Tamatha De La Cruz, John De La Cruz v. Mario H. Gonzalez Jr., M.D.

Published: Sep. 23, 2006 | Result Date: May 31, 2006 | Filing Date: Jan. 1, 1900 |

Case number: CG01982AMS Verdict –  Defense

Judge

Alan M. Simpson

Court

Fresno Superior


Attorneys

Plaintiff

Daniel R. Baradat
(Baradat & Paboojian Inc.)


Defendant

Mario L. Beltramo Jr.


Experts

Plaintiff

Joel A. Aronowitz
(medical)

Hoa Vam Pham
(medical)

Harlan B. Watkins Jr.
(Murphy, Pearson, Bradley & Feeney) (medical)

Harvey L. Deutsch
(medical)

Peter Simonian
(medical)

Defendant

Kimberly Kirkwood
(medical)

Catherine Winchester
(medical)

Facts

In April 2004, plaintiff Tamatha De La Cruz sustained injuries when she underwent laparoscopic cholecystectomy.

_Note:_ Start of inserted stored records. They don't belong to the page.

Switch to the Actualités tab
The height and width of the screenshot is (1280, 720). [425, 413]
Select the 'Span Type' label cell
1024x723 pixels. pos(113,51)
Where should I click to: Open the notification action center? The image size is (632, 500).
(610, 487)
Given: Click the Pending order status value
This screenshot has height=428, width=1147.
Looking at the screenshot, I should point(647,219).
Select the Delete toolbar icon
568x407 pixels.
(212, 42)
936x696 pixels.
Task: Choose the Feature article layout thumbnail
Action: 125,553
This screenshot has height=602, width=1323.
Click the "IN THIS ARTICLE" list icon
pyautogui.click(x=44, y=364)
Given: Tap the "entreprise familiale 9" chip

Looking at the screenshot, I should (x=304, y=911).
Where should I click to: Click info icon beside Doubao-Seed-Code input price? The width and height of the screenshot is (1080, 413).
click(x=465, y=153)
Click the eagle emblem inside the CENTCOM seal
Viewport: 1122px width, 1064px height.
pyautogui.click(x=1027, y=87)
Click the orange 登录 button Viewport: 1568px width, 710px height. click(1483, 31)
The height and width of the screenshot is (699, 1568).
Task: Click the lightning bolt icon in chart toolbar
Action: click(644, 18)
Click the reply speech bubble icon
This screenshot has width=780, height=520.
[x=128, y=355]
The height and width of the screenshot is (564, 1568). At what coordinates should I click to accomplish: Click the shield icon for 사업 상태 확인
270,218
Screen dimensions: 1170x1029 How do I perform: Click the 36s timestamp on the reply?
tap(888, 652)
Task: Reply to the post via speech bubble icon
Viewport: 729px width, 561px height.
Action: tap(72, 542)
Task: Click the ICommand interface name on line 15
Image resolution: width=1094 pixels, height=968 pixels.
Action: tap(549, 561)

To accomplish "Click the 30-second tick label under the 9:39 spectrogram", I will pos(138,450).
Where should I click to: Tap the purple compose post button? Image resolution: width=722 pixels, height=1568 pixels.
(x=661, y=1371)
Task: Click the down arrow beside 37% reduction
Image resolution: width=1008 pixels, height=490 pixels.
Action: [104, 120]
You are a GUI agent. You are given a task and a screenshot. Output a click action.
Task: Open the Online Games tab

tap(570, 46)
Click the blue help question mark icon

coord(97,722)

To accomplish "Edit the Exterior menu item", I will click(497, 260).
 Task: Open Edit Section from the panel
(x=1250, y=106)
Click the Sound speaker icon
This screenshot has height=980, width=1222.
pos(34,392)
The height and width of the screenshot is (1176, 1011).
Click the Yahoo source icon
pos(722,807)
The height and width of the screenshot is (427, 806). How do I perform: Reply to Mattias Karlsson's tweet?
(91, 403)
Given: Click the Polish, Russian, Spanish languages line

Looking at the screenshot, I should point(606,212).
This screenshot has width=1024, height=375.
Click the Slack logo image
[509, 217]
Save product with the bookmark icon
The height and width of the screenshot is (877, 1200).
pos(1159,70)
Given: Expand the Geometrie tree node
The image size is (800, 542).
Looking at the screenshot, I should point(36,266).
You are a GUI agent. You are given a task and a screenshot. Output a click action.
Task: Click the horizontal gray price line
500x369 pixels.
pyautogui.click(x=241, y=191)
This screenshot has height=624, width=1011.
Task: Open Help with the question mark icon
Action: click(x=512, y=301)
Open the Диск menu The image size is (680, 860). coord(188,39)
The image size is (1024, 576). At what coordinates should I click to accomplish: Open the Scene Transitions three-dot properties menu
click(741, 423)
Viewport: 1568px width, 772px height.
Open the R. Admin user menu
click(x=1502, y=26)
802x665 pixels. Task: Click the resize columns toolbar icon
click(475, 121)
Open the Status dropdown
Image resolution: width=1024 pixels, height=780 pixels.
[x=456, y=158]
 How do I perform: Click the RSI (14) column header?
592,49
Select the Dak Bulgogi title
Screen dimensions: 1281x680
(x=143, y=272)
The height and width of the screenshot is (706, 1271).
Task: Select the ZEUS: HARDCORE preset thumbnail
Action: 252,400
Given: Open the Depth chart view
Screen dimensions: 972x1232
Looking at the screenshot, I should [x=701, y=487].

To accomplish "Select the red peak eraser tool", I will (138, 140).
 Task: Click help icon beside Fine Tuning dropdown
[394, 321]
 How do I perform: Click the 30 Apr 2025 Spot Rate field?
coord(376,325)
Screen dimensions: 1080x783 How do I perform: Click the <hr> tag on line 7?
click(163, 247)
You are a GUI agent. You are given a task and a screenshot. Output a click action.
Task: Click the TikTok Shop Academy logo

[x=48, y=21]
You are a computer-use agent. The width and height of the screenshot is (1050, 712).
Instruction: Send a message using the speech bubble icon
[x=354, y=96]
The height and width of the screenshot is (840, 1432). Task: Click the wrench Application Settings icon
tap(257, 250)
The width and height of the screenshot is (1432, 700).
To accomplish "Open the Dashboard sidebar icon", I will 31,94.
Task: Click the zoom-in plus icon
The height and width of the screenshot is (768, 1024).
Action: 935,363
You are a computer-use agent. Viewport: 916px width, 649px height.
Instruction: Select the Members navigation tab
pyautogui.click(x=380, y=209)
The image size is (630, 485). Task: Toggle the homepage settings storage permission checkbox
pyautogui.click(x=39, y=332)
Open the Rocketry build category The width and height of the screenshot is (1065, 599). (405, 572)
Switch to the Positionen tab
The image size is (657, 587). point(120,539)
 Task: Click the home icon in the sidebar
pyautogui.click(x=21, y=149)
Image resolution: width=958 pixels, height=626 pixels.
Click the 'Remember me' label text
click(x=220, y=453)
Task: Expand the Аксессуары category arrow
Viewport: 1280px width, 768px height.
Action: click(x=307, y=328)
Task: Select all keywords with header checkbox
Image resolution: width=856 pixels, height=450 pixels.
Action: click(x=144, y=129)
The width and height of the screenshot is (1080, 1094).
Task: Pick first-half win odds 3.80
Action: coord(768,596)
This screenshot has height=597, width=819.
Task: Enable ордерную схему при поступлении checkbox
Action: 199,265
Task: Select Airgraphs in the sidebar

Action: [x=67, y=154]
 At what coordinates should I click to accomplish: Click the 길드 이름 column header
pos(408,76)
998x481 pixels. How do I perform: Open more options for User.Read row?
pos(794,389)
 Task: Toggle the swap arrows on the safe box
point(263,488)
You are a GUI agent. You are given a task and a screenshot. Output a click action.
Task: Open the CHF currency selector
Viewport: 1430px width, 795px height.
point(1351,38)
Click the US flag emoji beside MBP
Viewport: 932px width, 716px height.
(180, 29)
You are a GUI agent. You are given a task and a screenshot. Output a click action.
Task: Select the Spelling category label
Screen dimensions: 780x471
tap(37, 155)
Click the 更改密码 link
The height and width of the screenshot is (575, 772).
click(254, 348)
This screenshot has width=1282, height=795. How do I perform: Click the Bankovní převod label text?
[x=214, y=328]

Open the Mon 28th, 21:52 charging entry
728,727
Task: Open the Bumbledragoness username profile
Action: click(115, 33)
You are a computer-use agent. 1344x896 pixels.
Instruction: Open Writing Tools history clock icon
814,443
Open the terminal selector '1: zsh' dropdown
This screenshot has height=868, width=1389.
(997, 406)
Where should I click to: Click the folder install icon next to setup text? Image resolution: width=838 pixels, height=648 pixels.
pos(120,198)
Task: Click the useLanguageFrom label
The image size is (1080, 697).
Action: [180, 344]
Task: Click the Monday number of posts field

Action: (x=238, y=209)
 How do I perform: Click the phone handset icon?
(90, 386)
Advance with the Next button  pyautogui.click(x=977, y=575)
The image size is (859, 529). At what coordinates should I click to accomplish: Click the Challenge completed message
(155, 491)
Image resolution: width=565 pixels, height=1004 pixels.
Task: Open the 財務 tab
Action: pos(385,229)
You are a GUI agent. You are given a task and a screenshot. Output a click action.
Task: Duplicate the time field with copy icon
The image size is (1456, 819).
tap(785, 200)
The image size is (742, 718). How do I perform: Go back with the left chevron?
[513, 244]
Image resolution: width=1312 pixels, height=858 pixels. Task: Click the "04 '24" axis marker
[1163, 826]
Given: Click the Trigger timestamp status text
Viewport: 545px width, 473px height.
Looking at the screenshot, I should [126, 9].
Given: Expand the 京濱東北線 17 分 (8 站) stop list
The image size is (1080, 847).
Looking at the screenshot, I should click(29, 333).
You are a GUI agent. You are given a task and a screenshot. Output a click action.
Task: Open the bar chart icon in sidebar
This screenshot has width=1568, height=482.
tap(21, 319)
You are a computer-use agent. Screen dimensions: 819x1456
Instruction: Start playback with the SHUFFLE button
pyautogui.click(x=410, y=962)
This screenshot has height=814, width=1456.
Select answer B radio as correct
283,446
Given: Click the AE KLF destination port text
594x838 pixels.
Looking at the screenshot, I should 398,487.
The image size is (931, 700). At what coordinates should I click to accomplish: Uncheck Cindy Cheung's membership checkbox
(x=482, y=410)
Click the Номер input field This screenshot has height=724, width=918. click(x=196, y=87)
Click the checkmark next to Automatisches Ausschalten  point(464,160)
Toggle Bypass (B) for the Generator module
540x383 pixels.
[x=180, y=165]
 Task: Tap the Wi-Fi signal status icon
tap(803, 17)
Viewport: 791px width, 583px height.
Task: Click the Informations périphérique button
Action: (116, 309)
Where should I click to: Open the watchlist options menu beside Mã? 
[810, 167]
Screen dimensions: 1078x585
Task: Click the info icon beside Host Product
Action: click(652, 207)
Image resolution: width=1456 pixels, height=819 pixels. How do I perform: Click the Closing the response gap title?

The procedure was performed by defendant Mario Gonzalez, a surgeon. The plaintiff sued, claiming medical malpractice.

Contentions

PLAINTIFFS' CONTENTIONS:
The plaintiffs contended that the defendant made an incision so that he could place the trocar, but he pushed the trocar too hard. As a result, the trocar was placed on the plaintiff's lumbar vertebrae. Further, the force caused a tear to the anterior and posterior walls of her aorta. This resulted in a potentially life threatening situation. The plaintiffs also contended that the defendant was aware of the emergency situation, as bleeding occurred. He thus turned the laparoscopic procedure to an open laparotomy and repaired the tears to the aorta. According to plaintiff's surgery expert, in a laparoscopic procedure, a tearing of the aorta is not expected and signifies negligence.

Moreover, after the surgery, the defendant admitted to plaintiff's family that he applied too much force to the trocar. The defendant even stated in his deposition that he probably admitted this to the family.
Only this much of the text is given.